A estética adotada por Domingos Oliveira aqui é claramente teatral. O diretor não renega sua paixão pelos palcos, onde ele sempre está, seja como ator, seja com um texto seu sendo encenado. Ele é responsável por filmes que se inscreveram na história do cinema brasileiro, como Edu Coração de Ouro (idem, 1967) e Todas as mulheres do mundo (idem, 1966), sendo este último estrelado por Leila Diniz. No caso da montagem de Separações, é nítida a forma como os atores se posicionam em cena e diante da câmera, sempre fazendo menção de um movimento cênico que permite um diálogo e uma ponte com o gestual mais aparentado ao teatro. Além disso, a edição é ágil, com cortes precisos a maior parte do tempo, embora também haja alguns planos-sequência de duração extensa, como quando Cabral está sobre a poltrona de seu apartamento e não consegue se desvencilhar da lembrança de Glorinha, que surge aterradora em sua mente. Essa mesma cena também proporciona um paralelo com o humor adotado por Woody Allen, bem como se presta a uma associação com o fato de o diretor novaiorquino ter criado para si uma persona cinematográfica que muitos confundem com o próprio diretor. Como Allen, Domingos é extremamente verborrágico, mas com uma dicção que muitas vezes torna suas falas incompreensíveis, algo que responde também pela graça de suas tiradas. O diretor se propõe a fazer uma análise das frustrações que podem advir da falta de realização no amor, embasando seu percurso na máxima “É melhor se arrepender de ter feito do que de não ter feito.”

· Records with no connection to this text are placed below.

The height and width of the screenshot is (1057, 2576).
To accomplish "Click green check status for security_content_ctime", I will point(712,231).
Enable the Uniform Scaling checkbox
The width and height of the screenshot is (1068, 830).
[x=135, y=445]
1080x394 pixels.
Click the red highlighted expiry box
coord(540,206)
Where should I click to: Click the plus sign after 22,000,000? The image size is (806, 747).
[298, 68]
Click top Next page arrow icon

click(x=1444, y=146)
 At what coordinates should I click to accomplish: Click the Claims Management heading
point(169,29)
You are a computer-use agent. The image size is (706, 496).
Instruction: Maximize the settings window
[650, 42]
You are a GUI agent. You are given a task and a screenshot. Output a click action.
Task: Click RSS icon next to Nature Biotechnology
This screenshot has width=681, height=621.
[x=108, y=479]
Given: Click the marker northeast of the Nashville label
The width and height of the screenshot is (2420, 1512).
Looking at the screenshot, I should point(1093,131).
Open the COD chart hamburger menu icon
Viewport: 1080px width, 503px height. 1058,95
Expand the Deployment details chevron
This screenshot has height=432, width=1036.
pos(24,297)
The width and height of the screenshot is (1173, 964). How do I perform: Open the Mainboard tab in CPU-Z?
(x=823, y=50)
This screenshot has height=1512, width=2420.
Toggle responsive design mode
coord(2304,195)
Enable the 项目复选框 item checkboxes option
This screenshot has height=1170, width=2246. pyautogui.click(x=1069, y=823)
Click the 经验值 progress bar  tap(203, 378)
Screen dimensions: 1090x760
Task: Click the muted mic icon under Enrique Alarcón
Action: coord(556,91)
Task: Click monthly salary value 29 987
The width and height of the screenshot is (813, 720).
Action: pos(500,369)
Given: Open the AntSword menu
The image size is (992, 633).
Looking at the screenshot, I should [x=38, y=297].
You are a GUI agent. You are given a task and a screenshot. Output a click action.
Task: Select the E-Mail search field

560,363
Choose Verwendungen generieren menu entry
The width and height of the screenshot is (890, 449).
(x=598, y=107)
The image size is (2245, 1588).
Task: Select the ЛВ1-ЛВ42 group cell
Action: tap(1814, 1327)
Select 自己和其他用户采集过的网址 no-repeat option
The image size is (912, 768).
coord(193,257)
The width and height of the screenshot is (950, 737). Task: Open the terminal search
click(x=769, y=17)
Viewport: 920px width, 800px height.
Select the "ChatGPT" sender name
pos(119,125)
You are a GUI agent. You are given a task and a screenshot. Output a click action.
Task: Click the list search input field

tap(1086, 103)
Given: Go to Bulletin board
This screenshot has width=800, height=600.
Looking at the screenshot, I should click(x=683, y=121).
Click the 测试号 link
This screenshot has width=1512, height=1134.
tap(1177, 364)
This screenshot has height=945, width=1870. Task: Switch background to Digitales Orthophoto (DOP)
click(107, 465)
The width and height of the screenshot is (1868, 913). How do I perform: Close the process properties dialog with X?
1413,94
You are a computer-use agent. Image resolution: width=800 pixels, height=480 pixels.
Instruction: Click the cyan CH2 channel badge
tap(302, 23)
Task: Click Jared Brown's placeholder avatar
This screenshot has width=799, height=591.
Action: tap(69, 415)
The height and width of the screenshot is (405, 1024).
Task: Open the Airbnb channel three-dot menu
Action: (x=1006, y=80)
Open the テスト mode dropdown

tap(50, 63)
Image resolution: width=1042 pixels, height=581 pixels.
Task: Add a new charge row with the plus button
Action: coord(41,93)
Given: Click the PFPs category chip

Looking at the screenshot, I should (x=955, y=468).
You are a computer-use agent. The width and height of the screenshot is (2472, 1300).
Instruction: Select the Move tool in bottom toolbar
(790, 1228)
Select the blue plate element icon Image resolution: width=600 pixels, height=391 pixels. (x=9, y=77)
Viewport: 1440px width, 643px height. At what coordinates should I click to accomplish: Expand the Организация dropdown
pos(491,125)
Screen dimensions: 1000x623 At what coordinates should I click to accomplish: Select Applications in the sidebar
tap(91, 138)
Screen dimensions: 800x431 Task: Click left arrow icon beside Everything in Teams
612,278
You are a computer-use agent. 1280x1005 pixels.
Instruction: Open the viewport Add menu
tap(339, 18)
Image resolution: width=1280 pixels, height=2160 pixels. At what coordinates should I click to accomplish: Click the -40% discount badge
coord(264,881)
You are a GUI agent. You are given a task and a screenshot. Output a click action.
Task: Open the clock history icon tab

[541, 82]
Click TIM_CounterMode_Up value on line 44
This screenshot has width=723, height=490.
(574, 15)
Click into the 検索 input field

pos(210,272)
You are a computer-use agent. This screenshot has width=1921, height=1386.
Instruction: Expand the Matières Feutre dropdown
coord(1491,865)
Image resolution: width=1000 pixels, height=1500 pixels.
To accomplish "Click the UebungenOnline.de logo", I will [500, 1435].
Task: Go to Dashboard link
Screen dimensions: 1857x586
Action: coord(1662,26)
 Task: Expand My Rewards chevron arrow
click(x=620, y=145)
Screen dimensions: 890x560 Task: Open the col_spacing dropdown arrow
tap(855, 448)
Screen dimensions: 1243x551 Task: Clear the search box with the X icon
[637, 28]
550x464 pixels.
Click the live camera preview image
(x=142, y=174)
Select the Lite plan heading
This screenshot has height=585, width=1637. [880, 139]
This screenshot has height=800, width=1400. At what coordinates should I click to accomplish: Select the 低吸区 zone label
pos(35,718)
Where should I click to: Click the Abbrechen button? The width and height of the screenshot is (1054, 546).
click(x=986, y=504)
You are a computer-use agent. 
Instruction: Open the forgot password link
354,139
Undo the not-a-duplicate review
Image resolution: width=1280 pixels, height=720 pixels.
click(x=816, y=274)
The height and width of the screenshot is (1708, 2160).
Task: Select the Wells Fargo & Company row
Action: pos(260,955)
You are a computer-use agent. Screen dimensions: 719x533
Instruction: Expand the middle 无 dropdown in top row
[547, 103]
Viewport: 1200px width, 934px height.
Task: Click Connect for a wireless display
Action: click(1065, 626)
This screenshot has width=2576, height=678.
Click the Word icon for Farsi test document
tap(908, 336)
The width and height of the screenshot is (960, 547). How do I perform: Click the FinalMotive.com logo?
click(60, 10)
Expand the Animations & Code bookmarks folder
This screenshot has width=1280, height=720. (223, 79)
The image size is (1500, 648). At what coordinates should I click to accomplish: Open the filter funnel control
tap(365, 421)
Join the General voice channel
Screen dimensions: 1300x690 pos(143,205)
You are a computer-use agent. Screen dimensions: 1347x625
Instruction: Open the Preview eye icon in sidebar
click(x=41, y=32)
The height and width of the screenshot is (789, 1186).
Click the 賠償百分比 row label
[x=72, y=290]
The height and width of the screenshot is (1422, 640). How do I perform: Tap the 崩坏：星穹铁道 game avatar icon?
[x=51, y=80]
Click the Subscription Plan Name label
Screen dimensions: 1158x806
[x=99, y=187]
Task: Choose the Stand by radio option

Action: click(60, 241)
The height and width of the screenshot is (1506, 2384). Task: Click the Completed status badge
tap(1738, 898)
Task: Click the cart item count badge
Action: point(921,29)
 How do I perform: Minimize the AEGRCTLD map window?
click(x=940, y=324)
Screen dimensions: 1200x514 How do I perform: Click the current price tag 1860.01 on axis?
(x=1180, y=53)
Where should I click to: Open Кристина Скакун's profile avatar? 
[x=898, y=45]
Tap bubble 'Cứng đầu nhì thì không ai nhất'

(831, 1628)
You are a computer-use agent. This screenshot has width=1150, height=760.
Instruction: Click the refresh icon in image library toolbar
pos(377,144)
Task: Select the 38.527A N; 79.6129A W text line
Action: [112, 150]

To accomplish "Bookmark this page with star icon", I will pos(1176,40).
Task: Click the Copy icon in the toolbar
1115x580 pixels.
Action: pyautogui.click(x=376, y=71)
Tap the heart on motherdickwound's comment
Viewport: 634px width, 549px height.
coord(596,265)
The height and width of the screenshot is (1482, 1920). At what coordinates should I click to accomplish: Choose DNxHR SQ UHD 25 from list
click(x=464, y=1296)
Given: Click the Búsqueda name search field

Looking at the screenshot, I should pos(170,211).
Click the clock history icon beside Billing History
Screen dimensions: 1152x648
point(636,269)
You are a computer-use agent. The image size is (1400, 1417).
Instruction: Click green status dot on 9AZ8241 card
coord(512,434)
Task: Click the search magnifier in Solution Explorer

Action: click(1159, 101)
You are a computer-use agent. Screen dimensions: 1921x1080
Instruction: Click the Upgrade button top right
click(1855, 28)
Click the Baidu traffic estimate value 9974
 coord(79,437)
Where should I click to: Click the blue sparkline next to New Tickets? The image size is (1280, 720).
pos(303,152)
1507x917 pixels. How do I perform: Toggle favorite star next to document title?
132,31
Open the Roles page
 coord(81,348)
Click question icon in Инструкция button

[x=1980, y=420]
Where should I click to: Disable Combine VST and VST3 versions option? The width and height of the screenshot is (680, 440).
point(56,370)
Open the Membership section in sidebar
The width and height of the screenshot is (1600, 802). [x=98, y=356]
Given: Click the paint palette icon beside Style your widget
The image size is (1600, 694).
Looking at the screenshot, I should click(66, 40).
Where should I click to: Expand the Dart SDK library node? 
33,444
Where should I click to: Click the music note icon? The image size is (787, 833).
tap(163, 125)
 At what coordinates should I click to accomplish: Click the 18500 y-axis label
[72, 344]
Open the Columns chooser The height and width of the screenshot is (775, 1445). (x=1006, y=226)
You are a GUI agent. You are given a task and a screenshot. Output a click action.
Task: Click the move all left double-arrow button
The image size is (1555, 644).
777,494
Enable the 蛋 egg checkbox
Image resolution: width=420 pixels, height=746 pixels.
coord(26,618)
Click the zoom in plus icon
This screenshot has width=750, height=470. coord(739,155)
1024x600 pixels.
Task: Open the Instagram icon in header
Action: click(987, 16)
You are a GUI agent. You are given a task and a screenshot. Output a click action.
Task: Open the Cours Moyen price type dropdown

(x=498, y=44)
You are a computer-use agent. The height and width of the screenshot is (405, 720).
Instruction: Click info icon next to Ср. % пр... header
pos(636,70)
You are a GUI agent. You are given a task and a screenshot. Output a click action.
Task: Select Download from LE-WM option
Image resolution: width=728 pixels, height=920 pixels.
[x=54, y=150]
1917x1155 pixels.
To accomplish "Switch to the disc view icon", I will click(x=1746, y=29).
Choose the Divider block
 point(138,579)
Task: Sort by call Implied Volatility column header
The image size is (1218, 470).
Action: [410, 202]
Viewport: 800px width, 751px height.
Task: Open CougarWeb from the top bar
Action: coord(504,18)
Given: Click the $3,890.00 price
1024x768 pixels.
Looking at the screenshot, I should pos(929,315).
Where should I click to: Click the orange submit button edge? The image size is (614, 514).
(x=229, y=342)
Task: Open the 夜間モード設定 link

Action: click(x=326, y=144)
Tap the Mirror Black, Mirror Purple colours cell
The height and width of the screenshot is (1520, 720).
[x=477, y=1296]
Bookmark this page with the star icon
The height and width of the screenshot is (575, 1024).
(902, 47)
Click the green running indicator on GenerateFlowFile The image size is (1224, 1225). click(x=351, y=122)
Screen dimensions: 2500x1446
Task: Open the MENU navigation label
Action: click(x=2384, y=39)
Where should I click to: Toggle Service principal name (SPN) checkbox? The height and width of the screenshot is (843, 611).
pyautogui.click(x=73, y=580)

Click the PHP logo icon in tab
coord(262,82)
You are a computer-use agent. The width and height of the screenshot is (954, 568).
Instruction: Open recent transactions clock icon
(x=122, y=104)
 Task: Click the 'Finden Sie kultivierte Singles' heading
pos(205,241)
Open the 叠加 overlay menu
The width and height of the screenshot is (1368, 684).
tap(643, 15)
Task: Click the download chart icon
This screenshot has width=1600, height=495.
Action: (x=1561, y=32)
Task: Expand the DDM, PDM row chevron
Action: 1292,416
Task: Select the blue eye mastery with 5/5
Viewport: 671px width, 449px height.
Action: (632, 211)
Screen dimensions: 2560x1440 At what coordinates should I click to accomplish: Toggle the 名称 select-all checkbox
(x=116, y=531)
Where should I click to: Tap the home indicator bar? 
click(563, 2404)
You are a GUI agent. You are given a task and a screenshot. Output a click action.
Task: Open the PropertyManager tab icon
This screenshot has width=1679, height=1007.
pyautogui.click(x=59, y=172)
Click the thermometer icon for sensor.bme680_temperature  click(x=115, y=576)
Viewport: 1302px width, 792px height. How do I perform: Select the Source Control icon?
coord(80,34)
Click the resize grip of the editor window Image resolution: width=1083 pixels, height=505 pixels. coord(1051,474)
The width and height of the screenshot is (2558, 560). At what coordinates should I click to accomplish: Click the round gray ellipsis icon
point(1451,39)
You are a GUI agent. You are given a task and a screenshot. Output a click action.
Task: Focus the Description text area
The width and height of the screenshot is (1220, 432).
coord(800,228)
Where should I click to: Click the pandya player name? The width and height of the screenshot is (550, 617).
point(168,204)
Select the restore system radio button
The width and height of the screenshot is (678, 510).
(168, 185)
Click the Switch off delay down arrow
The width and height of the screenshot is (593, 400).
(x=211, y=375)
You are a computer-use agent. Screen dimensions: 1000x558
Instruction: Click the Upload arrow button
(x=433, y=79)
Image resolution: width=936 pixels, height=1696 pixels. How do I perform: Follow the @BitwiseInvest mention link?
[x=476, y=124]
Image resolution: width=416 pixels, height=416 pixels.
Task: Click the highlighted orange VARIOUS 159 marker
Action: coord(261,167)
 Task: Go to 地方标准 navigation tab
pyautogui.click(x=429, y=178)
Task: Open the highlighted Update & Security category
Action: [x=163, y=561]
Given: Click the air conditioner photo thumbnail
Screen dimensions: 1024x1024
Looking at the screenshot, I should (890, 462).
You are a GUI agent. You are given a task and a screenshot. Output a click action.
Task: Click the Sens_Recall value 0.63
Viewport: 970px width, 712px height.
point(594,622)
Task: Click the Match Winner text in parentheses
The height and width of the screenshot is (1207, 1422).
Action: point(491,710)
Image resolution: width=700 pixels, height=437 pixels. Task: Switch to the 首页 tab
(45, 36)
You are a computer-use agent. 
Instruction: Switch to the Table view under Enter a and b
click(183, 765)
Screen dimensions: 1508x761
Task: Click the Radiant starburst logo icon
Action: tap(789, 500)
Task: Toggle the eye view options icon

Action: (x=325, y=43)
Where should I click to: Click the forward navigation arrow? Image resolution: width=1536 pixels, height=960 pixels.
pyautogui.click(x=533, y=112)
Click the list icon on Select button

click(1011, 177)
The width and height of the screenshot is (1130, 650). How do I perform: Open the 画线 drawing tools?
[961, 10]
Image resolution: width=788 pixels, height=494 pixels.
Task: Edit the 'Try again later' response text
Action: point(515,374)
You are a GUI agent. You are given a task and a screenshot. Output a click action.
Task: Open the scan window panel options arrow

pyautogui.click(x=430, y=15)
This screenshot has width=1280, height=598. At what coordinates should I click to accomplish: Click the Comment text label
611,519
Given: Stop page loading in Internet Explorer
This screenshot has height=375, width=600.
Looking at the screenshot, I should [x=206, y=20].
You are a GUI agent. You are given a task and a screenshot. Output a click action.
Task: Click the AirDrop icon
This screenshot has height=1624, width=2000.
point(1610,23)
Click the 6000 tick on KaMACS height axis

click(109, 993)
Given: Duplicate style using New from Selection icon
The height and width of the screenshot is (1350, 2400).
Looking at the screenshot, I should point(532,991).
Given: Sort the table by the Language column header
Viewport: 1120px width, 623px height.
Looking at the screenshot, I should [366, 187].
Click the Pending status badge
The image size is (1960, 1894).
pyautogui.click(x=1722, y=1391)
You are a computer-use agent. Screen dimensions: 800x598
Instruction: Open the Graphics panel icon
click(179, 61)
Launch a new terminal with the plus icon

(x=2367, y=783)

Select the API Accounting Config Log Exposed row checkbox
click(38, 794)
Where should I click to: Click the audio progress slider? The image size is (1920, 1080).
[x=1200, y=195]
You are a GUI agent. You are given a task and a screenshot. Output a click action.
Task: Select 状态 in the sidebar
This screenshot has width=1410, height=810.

Calcado nessa estética da sinceridade, Domingos Oliveira faz de Separações um filme bonito e empolgante em muitas passagens. Seu trabalho de exumador da angústia de amar foi bem recebido pela crítica e também pelo público, garantindo-lhe uma exibição longeva no circuito comercial. Pelos festivais onde esteve, o longa também alcançou reconhecimento, tendo sido premiado no festival de Gramado nas categorias de melhor atriz e melhor atriz coadjuvante, respectivamente Priscila Rosenbaum e Suzana Saldanha, que interpreta Laura, a amiga de longa data e confidente de Cabral. No fundo, a noção de separação apresentada pelo cineasta é muito otimista, apesar de ele revestir seu filme de um aspecto um tanto cômico-trágico. É um movimento inverso ao realizado por Allen no recente Você vai conhecer o homem dos seus sonhos (You will meet a tall dark stranger, 2010), em que ele emprega uma aura pseudofeliz, que encobre um discurso impregnado de desalento. Ao final dos cinco episódios que marcam Separações, o efeito causado ao espectador pode ser muito semelhante ao de uma saída de recente de uma sessão de terapia, ou mesmo a de encerramento de uma conversa com amigos, como as que abrem e fecham o filme, de intenso efeito catártico.